---------- RECORDS TO USE

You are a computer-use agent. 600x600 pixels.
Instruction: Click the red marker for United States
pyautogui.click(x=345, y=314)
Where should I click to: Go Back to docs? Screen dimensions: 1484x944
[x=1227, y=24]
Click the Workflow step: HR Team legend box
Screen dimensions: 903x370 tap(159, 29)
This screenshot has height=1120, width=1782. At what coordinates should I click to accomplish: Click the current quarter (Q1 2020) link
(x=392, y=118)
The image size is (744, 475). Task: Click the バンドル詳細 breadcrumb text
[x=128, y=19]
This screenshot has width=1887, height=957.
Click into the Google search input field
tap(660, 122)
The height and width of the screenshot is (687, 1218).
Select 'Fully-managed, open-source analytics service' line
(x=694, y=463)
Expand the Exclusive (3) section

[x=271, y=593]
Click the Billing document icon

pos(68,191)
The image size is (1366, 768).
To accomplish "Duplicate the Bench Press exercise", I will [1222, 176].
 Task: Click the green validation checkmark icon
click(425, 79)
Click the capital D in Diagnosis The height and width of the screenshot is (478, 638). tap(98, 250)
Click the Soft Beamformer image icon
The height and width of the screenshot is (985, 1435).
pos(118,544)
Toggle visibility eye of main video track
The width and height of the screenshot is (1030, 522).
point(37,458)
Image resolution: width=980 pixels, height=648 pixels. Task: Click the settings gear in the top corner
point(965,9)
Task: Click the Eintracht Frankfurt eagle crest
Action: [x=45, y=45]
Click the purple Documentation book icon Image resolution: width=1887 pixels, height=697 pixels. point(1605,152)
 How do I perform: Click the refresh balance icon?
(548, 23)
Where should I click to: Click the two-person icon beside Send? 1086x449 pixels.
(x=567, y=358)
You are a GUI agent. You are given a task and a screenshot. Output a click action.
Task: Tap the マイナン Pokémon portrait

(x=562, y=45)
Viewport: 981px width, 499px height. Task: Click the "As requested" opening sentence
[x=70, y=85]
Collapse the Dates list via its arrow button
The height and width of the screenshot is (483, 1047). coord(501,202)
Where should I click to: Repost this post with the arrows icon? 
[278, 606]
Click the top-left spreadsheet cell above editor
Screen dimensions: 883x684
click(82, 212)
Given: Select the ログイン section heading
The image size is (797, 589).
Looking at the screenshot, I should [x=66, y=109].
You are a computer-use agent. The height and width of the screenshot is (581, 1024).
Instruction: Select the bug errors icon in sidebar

--------------------

In the entries above, find the line holding "Click the Billing document icon" and the line holding "Click the capital"; print both of them and every line between, exactly, and nothing else.

Click the Billing document icon

pos(68,191)
The image size is (1366, 768).
To accomplish "Duplicate the Bench Press exercise", I will [1222, 176].
 Task: Click the green validation checkmark icon
click(425, 79)
Click the capital D in Diagnosis The height and width of the screenshot is (478, 638). tap(98, 250)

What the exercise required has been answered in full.